February is Heart Health month and today, on national Women in Sport Day, our goal is to bring awareness to the danger of heart disease for women, especially for women ages 40-60 when the risk of heart disease starts to rise. Our hope is to inspire women to take heart-healthy steps.

1/ Know your risk factors for Heart Disease - Heart disease accounts for 45 percent of all deaths in women, far greater than all cancers combined. After menopause, women are more apt to get heart disease, in part because their body’s production of estrogen drops
Important risk factors for heart disease that you can modify:
· High blood pressure
· High blood cholesterol
· Diabetes
· Smoking
· Being overweight
· Being physically inactive.
2/ Talk to your doctor about reducing your risk of heart disease. Make sure you follow-up with your health care provider every year for a checkup.
3/ Have your blood pressure checked regularly– Blood pressure is the force your blood makes against your artery walls. If this pressure is too high, over time it can damage your artery walls.
4/ Know your cholesterol numbers. These are types of fat found in your blood and other parts of your body. The body needs small amounts of them to work, but too much can cause a problem. The extra amounts can cling to, and clog, your arteries.
5/ Have your blood sugar level checked for diabetes- Controlling your blood sugar starts with the basics: regular exercise, a balanced diet, and weight control. High blood sugar isn’t good — it could quickly put you on the path to type 2 diabetes.
6/ Do not smoke cigarettes or use other tobacco products- Smoking cigarettes increases the risk of heart disease. Smoking, high blood pressure, high blood cholesterol, and lack of exercise are all risk factors for heart disease but smoking alone doubles the risk of heart disease.
7/ Eat for your heart health- No matter which eating plan you follow, the following guidelines are recommended:
· Total fat intake should be less than 30 percent of total calories daily.
· Saturated fatty acid intake should be less than 10 percent of total calories daily.
· Polyunsaturated fatty acid intake should be no more that 10 percent of total calories daily.
· Monounsaturated fatty acids make up the rest of total fat intake, about 10 to 15 percent of total calories daily.
· Cholesterol intake should be no more than 300 milligrams per day.
· Sodium intake should be no more than 3000 milligrams per day.
· Beware of chemicals in your food like caffeine, MSG, and other food additives.
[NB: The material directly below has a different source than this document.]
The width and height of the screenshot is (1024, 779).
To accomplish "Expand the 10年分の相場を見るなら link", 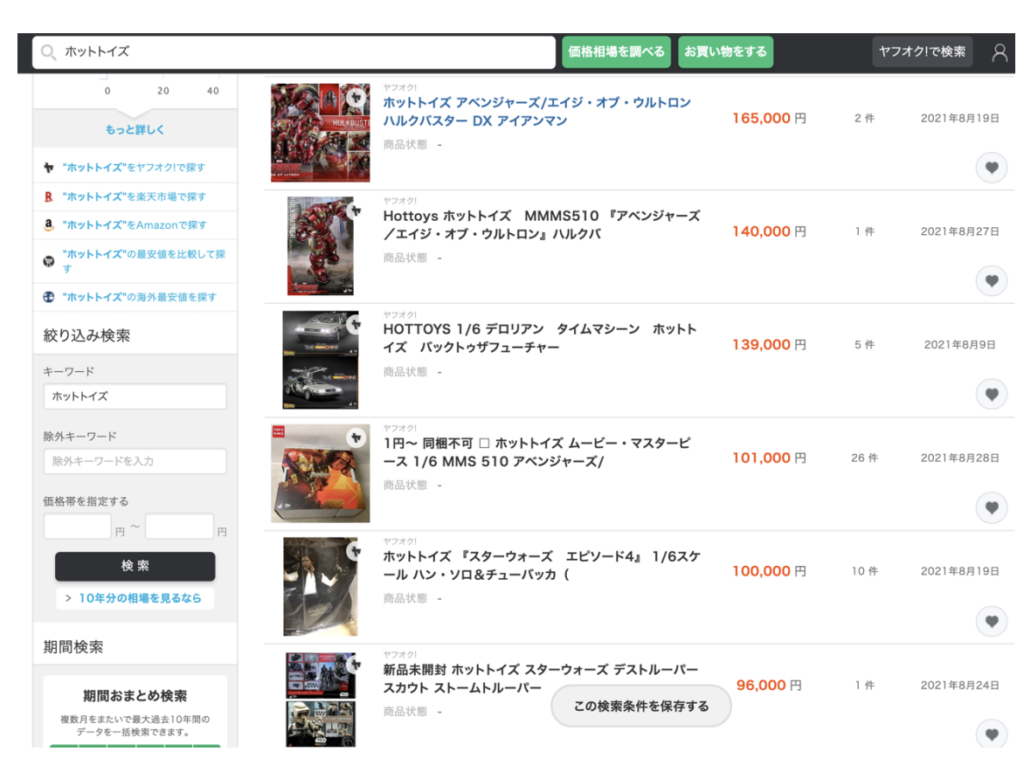I will 135,598.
8/ Get regular physical activity- Exercise has a number of effects that benefit the heart and circulation (blood flow throughout the body). These benefits include improving cholesterol and fat levels, reducing inflammation in the arteries, helping weight loss, and helping to keep blood vessels flexible and open. Studies continue to show that physical activity and avoiding high-fat foods are the two most successful means of reaching and maintaining a heart-healthy. For the greatest overall health benefits, experts recommend that you do 150 minutes of aerobic activity a week and some type of muscle strengthening activity and stretching at least twice a week.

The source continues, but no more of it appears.